The dry bulk market could be further supported by China’s indication that it will throw more support towards its economy’s recovery. In its latest weekly report, shipbroker Xclusiv commented that “it remains to be seen whether the Chinese government’s actions will boost the dry bulk market. During the past month, the dry bulk market has highlighted a stable downward trend. Since 16th May the BCI has lost around 33%, while the BPI is down region 9%. The BSI and BHSI have also decreased by around 31% and 26% respectively, with the latter touching levels not seen since 21st February 2023. However, the first month of summer has entered with positive signs on the bigger sizes of the dry bulk market, with the Capesize and Panamax segments increasing by 34% and 16% accordingly. However, the smaller sizes continue to lose their momentum, with the BSI reducing by 12% and the BHSI falling by 17% during the same period.”
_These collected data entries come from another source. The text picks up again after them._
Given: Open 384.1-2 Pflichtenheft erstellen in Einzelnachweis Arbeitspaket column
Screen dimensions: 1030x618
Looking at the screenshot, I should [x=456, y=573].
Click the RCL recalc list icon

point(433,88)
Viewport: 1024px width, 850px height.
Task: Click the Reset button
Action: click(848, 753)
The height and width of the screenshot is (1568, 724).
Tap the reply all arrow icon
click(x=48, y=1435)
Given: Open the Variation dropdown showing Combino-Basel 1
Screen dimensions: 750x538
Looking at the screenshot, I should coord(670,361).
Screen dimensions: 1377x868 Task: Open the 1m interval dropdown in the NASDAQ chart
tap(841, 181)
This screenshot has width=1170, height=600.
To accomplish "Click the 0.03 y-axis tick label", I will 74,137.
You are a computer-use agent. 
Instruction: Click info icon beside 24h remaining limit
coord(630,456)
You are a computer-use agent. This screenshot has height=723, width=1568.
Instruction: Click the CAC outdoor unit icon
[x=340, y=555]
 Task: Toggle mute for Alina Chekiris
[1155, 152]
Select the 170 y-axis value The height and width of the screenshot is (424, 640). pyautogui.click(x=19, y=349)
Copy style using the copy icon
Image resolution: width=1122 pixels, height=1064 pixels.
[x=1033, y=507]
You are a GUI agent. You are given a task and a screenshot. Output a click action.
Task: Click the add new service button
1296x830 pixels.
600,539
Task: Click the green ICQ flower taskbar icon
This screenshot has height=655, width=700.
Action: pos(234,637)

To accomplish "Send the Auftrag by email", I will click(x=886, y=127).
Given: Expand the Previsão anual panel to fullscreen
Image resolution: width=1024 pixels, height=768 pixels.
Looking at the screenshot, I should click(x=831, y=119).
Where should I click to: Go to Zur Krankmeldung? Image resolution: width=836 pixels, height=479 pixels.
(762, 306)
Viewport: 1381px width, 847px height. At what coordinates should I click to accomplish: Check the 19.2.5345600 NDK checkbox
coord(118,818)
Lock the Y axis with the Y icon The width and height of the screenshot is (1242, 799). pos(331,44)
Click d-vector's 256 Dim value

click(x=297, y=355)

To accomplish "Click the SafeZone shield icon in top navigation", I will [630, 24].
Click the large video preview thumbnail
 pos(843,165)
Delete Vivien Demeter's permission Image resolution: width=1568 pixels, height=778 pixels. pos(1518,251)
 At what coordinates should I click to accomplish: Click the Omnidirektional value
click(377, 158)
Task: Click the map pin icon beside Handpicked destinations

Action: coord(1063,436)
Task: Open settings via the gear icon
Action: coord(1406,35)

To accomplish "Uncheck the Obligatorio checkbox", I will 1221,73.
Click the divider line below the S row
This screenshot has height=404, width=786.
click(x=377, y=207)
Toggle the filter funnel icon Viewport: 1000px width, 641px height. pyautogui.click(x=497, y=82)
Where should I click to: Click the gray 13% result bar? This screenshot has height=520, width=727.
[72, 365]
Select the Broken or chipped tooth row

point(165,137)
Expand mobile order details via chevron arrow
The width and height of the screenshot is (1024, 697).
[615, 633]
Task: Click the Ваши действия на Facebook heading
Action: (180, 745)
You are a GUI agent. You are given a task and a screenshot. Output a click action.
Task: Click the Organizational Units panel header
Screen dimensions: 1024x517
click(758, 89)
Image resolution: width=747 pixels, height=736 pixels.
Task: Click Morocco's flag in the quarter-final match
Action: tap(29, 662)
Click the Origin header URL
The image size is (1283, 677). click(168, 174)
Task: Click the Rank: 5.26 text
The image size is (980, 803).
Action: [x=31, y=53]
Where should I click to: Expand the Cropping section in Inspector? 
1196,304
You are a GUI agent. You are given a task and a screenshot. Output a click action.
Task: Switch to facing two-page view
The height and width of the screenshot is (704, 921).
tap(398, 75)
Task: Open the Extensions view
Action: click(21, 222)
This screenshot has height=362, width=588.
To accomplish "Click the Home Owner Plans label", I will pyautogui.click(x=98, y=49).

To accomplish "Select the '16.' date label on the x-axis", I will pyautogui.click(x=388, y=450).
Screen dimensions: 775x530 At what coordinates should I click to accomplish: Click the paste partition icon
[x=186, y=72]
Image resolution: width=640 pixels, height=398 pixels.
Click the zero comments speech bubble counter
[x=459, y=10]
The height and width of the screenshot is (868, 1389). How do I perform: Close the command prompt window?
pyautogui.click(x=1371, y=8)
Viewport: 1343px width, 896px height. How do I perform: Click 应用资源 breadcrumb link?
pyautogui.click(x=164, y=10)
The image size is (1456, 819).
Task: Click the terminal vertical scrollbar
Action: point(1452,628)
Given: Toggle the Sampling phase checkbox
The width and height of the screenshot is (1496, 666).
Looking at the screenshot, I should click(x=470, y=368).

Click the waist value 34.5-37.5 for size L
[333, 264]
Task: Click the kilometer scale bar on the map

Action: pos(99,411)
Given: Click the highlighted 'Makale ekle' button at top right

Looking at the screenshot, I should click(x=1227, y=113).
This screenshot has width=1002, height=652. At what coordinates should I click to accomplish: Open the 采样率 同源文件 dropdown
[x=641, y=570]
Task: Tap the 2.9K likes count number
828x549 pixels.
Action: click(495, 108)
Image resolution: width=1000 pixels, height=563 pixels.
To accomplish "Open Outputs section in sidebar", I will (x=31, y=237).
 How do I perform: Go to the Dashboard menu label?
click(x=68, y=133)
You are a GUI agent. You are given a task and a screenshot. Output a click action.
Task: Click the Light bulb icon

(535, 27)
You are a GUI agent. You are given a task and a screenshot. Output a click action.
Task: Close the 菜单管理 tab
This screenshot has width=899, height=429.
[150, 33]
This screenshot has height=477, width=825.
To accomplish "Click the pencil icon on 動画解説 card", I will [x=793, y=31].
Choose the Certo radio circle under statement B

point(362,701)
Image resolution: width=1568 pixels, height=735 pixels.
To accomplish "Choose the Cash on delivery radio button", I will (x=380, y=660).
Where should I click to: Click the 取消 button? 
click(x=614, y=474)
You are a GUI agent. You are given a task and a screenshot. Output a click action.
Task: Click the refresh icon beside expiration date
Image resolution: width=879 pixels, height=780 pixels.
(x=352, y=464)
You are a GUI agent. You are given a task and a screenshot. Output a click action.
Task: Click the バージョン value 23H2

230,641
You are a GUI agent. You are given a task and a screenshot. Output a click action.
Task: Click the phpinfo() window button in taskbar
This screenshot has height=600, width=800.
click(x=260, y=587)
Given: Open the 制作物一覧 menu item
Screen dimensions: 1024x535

Meanwhile, “following ECB’s June meeting, borrowing costs rose another 25 basis points to their highest level since the 2008 financial crisis. There was an increase in interest rates on the main refinancing operations, the marginal lending facility, and the deposit facility, respectively, to 4%, 4.25%, and 3.5%. Meanwhile, inflation in the U.S eased to its lowest level in more than two years and the Fed kept its rate target unchanged at 5%-5.25%, as expected, but indicated that rates may rise to 5.6% by year’s end if the economy and inflation don’t slow further. Furthermore, in China, in an effort to stimulate the economy, the People’s Bank of China lowered its seven-day REPO rate by 10 basis points, to 1.9% in order to boost their flagging property sector and as a result we will see an increase in iron ore imports which will boost the dry bulk market. Besides these monetary policy actions, officials are weighing a broad package of stimulus proposals, including support for real estate and domestic demand”, the shipbroker said.
In the wet market, Xclusiv commented that “days go by and the euphoria in the wet market is still high as the news about oil demand and new infrastructures is quite encouraging. China is the protagonist again this week as Beijing issued refiners with a third batch of crude oil import quotas. The total import quotas so far in 2023 are up to 194 million tonnes, about 25% higher from the same period in 2022. Chinese authorities’ data showed refining throughputs are up 15% on the 2023 during May but marginally lower on the month on a barrel-per-day basis. Kuwait’s national oil company has forecasted that oil demand will continue to rise for the rest of 2023, especially from China. VLCC tanker rates have also surged this past week, underpinned by Chinese demand”.
“In the African continent, the Nigerian government has authorized two new crude oil export terminals. Analysts predict that this infrastructure could process more than 400,000 barrels per day of crude oil and boost Nigerian oil production further. Nigeria has the capacity to produce 2.2 million b/d, but output lagged below 1.3 million b/d for much of 2022, with the country’s ageing fields affected by outages. Rampant oil theft and insecurity has cost the country billions of dollars in lost exports and underinvestment while only 21 out of 31 export terminals are active. Oil exports are a vital revenue stream for Nigeria, and a critical source of foreign exchange reserves, particularly as the country has been importing almost all its refined products. In the Middle East, the surging activity in oil trading has affected the price of the region’s crude against global benchmarks. This probably is affecting the viability of long-haul shipments from the US to Asia while heavy trading for Dubai oil has lifted its premium to West Texas Intermediate to its highest since late March. In US, the Biden administration hopes to buy back at least 12 million barrels of oil for the Strategic Petroleum Reserve this year, including 6 million already announced. American authorities have arranged a buyback program from the SPR after selling more than 200 million barrels last year including a record 180-million-barrel sale to fight high oil prices after Russia’s invasion of Ukraine. The sales have pushed levels in the reserve to the lowest since 1983”, the shipbroker concluded.